3. A public or private animal shelter, humane organization, or animal control agency operated by a humane society, or by a county, municipality, or other incorporated political subdivision which routinely euthanizes dogs based on size or breed alone must provide a written statement of such policy. Dogs euthanized due to breed, temperament, or size must be recorded and included in the calculation of the total euthanasia percentage.
(b) Records of a public animal shelter, humane organization, or animal control agency operated by a humane society must be made available to the public pursuant to provisions in chapter 119.
(3) In furtherance of this policy, provision shall be made for the sterilization of all dogs and cats sold or released for adoption from any public or private animal shelter or animal control agency operated by a humane society or by a county, city, or other incorporated political subdivision, by either:
(a) Providing sterilization by a licensed veterinarian before relinquishing custody of the animal; or
(b) Entering into a written agreement with the adopter or purchaser guaranteeing that sterilization will be performed within 30 days or prior to sexual maturity. The shelter or animal control agency shall require a sufficient deposit from the adopter or purchaser, which deposit shall be refundable upon presentation to the shelter or animal control agency of written evidence by the veterinarian performing the sterilization that the animal has been sterilized. The deposit or donation may be based upon recommended guidelines established by the Florida Federation of Humane Societies. Failure by either party to comply with the provisions of this paragraph shall be a noncriminal violation as defined in s. 775.08(3), punishable by a fine, forfeiture, or other civil penalty, and, in addition thereto, the deposit or donation shall be forfeited to the shelter or animal control agency. Any legal fees or court costs used for the enforcement of this paragraph are the responsibility of the adopter. Upon the request of a licensed veterinarian, and for a valid reason, the shelter or animal control agency shall extend the time limit within which the animal must be sterilized.

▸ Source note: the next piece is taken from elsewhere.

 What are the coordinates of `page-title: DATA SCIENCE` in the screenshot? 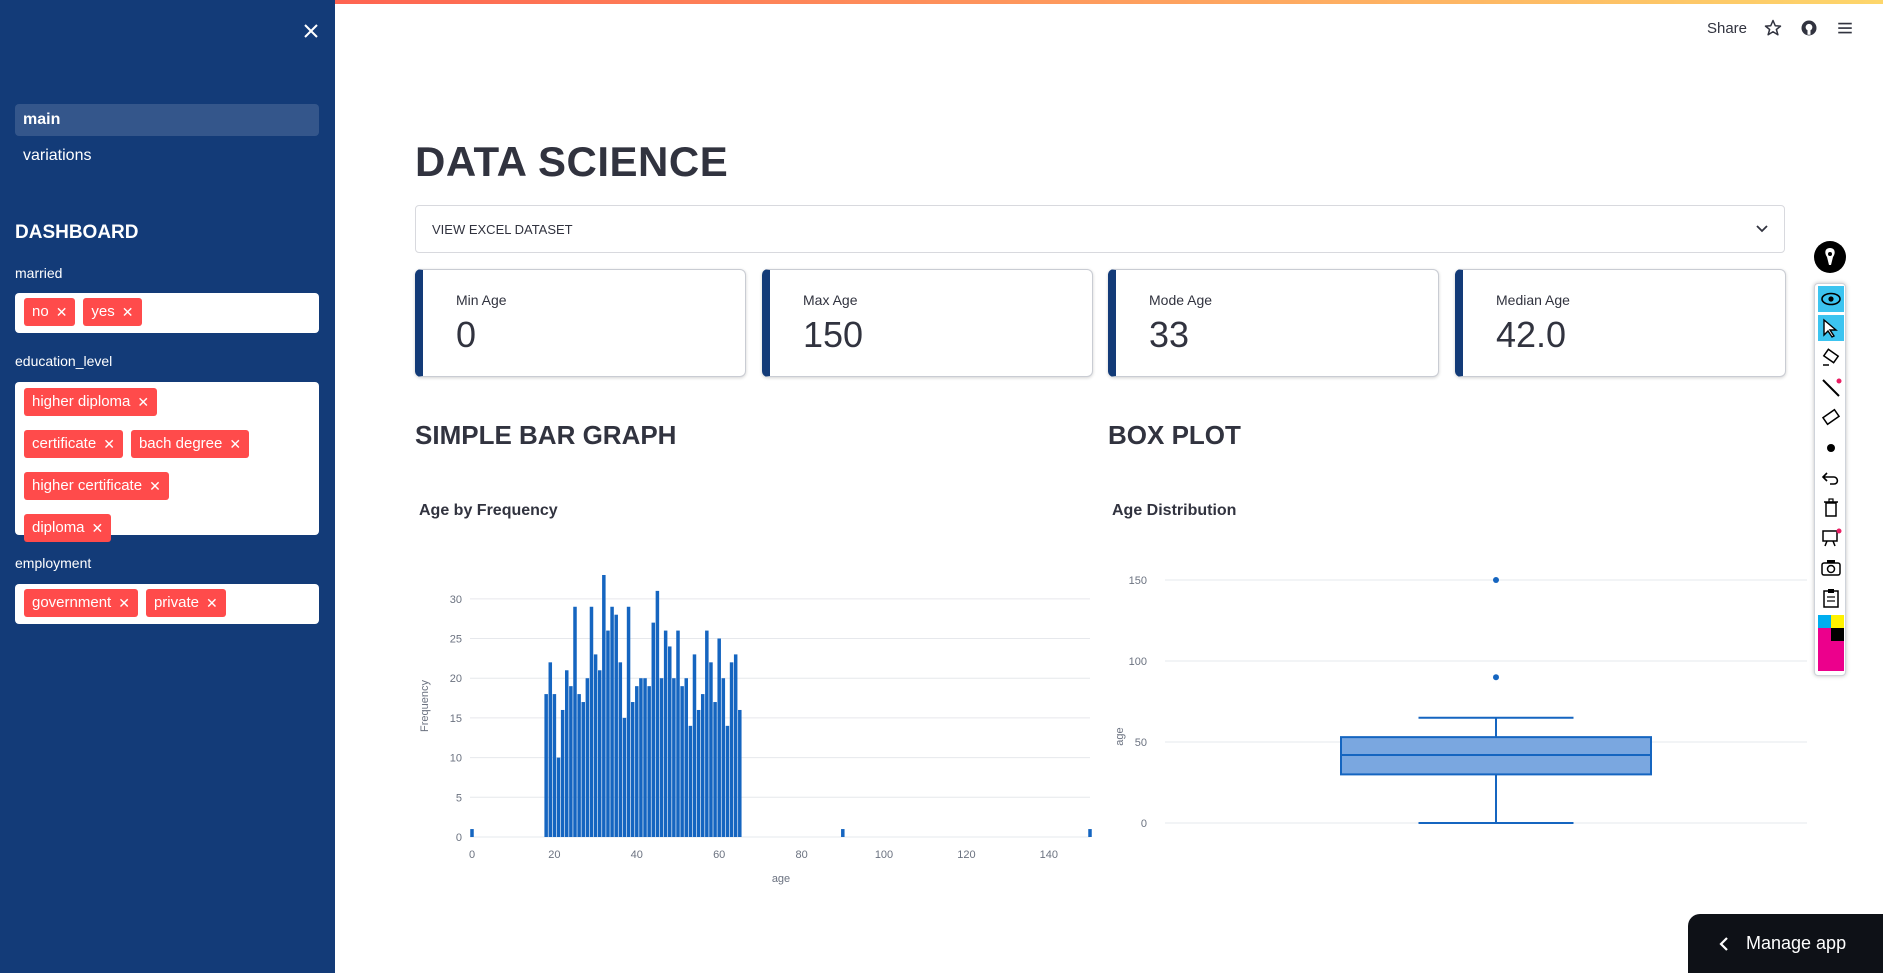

(4) All costs of sterilization pursuant to this section shall be paid by the prospective adopter unless otherwise provided for by ordinance of the local governing body, with respect to animal control agencies or shelters operated or subsidized by a unit of local government, or provided for by the humane society governing body, with respect to an animal control agency or shelter operated solely by the humane society and not subsidized by public funds.
Laws 1980, c. 80-87, §§ 1 to 3. Amended by Laws 2013, c. 2013-32, § 1, eff. July 1, 2013.